The decline in legal and consulting fees by EUR 5,376 thousand to EUR 1,795 thousand (prior year: EUR 7,171 thousand) is primarily due to legal and consulting fees in 2018 in connection with the takeover offer by the major shareholder Apollo, which did not reoccur in the 2019 financial year.
Fund administration costs result from the administration of Fair Value REIT-AG's funds and were largely unchanged compared to the previous year.
Implementation costs concern one-off costs as part of the outsourcing of property and facility management to Strabag in 2018.
The decline in recruitment costs resulted mainly from the costs incurred in the prior year in the search for a new Executive Board member.
The decrease in non-deductible input taxes of EUR 489 thousand to EUR 424 thousand (previous year: EUR 913 thousand) resulted primarily from the decline in legal and consulting fees of EUR 5,376 thousand, with which the non-deductible input tax item is directly related.
IT costs comprise costs for software and ongoing IT consulting services that were used for one-off projects in the previous period.
The item "amortisation of rights-of-use" resulted from the application of IFRS 16 and the resulting amortisation of right-of-use under car and office leases. The decline is largely a result of the first-time application of IFRS 16 in the previous period, which was introduced using the modified retrospective method.
| in EUR thousands | 2019 | 2018 |
|---|---|---|
| Other non-period expenses | –149 | –105 |
| Depreciation/amortisation of property, plant and equipment and intangible assets |
–128 | –202 |
| Membership fees | –42 | –27 |
| Facility management expenses | –41 | –227 |
| Further education, trade literature | –39 | –32 |
| Deconsolidation effects | –24 | –466 |
| Impairment of legacy portfolio | 0 | –2,701 |
| Other | –451 | –774 |
| Total | –874 | –4,534 |
The decline in the item "deconsolidation effects" results from a one-off impairment of real estate inventory and other assets contained in the legacy portfolio, which occurred in the prior reporting period.
| in EUR thousands | 2019 | 2018 |
|---|---|---|
| Financial income | 1,288 | 480 |
| Financial expenses | –50,860 | –26,415 |
| Interest of minority shareholders | –7,743 | –12,373 |
| Financial result | –57,315 | –38,308 |
Financial income of EUR 1,288 thousand (previous year: EUR 480 thousand) results primarily from income from overdue purchase price receivables (EUR 646 thousand) and from income from loans of EUR 354 thousand.

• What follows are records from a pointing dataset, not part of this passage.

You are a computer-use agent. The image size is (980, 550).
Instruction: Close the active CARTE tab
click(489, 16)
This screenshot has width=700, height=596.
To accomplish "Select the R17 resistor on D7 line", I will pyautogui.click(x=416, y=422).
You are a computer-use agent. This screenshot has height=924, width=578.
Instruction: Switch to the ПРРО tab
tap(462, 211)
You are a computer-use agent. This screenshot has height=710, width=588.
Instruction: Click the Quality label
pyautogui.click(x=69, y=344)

The increase of EUR 24,445 thousand in financial expenses to EUR 50,860 thousand (previous year: EUR 26,415 thousand) is due to two one-time items: Early repayment penalties from the early repayment of the 2017 / 2022 corporate bond (EUR 5,272 thousand) and the Condor bank loan (EUR 11,714 thousand) and early amortisation expenses from the repayment of the corporate bond of EUR 4,336 thousand and the Condor bank loan totalling EUR 5,520 thousand.

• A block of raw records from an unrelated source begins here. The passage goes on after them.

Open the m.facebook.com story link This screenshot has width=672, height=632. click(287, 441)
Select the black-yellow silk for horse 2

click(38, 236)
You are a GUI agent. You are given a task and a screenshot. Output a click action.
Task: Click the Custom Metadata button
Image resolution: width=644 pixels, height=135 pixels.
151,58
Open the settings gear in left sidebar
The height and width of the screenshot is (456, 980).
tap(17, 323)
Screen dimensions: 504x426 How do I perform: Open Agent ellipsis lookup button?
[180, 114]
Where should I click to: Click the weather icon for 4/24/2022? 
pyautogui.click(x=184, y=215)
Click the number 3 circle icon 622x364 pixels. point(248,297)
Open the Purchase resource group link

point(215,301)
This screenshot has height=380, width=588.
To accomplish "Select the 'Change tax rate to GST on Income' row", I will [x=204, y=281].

Financial expenses include a nominal interest expense of EUR 24,819 thousand (previous year: EUR 23,694 thousand). The effective interest method resulted in expenses of EUR 2,809 thousand (previous year: EUR 4,648 thousand).
Profits from investments accounted for using the equity method amounting to EUR 165 thousand (previous year: EUR 101 thousand) are reported under financial income for reasons of materiality and relate to profits from the investments in DEMIRE Assekuranzmakler GmbH & Co. KG, Düsseldorf, and G+Q Effizienz GmbH, Berlin.

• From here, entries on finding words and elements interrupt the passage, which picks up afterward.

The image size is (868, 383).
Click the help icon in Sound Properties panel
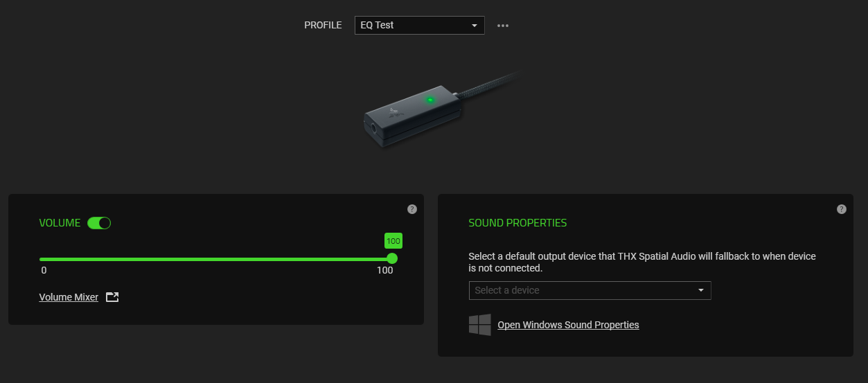(842, 209)
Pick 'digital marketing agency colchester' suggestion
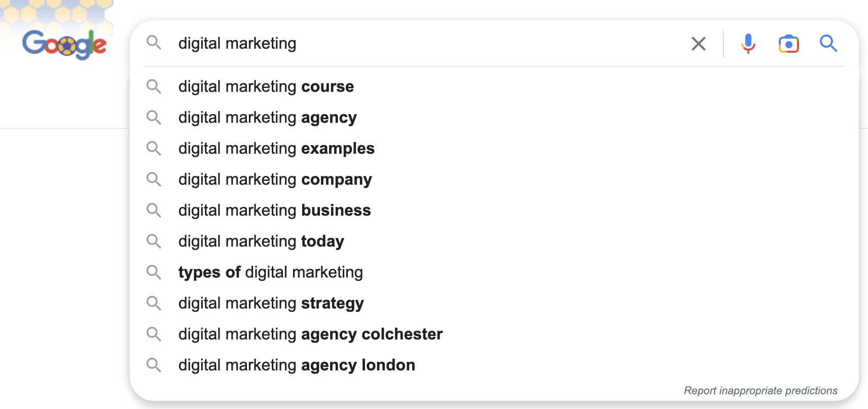This screenshot has width=868, height=409. 310,334
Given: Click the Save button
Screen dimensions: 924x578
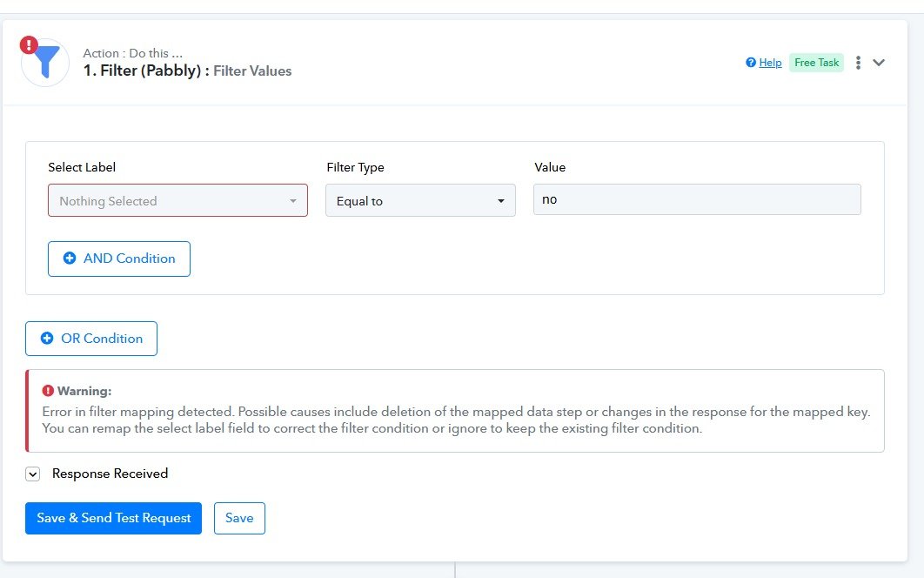Looking at the screenshot, I should click(239, 518).
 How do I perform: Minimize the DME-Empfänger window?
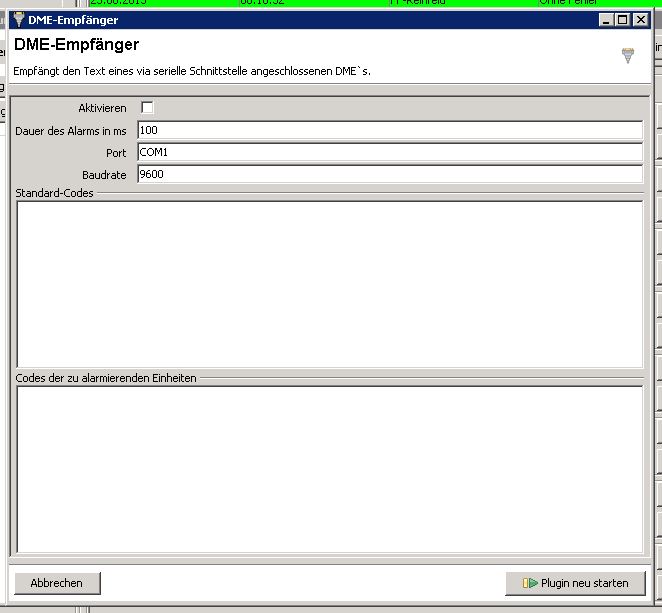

The share of profit / loss of minority shareholders amounting to EUR – 7,743 thousand (previous year: EUR – 12,373 thousand) concerns minority shareholder's profits in the Fair Value REIT-AG subsidiaries recorded as liabilities under IAS 32. The decline in the share of profit / loss of minority shareholders resulted primarily from lower valuation results on properties of these subsidiaries in the reporting year.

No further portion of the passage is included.